October 30, 2013
There would have been no marriage between Rita Dove and Fred Viebahn if it had not been for Iowa City. She was at the Writers’ Workshop, getting her MFA in 1977; he was from Germany, a Fulbright Fellow at the International Writing Program. They fell in love and married in 1979. Thirty some years into the marriage, they’re still dancing together, ballroom dancing, and showing off on PBS.
“Poetry is a kind of dance,” Dove says. “Technically, there’s the play of contemporary speech against the bass-line of the iambic, but there’s also the expression of desire that is continually restrained by the limits of the page, the breath, the very architecture of the language–just as dance is limited by the capabilities of our physical bodies as well as by gravity. A dancer toils in order… to appear weightless,” just as a poet toils so that her words could be winged words.
James McPherson, another alum, and longtime permanent faculty at the Workshop, also knew about winged words: he had spent time in Japan teaching at Mejii University and Chiba University.

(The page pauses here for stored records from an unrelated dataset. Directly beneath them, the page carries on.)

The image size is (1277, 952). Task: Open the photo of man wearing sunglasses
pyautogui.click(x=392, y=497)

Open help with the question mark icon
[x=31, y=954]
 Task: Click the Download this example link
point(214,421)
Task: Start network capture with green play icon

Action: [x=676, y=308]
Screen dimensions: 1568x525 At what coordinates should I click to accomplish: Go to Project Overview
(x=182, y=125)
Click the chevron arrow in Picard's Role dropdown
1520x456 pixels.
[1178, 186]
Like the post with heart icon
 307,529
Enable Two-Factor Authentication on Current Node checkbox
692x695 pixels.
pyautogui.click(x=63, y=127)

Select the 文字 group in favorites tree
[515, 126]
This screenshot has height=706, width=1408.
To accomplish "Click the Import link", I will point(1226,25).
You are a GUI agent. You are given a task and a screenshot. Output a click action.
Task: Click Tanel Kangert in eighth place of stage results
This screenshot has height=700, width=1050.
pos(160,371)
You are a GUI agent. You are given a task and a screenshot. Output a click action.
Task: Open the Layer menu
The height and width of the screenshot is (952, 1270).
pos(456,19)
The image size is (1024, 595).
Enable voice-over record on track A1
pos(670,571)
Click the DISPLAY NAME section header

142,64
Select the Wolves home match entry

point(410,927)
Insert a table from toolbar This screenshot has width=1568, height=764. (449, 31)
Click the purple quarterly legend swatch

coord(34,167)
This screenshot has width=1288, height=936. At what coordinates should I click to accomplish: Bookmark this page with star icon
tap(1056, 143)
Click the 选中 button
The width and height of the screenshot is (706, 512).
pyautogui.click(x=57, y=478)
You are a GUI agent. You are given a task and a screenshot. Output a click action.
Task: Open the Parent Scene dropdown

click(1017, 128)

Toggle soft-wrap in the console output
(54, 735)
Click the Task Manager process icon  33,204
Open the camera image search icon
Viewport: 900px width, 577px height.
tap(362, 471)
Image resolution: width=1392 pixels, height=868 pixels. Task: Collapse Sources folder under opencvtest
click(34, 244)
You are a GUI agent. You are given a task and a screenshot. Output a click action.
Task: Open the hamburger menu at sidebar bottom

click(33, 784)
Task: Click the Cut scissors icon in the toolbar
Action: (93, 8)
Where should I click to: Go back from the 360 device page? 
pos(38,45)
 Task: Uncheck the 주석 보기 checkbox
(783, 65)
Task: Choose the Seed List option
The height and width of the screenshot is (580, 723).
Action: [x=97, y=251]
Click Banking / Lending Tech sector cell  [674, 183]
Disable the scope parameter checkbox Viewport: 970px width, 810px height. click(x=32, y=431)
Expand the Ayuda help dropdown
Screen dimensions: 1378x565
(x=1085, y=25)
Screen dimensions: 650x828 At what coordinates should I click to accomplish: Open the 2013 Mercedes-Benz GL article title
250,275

In 2011 he was the first recipient of the UNESCO City of Literature Paul Engle Award, invoking the tangled genealogy of the Workshop and the International Writing Program in that name.
Ayanna Mathis doesn’t have a German husband or Japanese teaching experience, but her words are winged in their own way: after the loss of her twins, her protagonist Hattie “wore her white nightgown all day and floated through the rooms of the house, pale and silent as an iceberg.”
Dance steps all of them, backwards, sideways, forwards.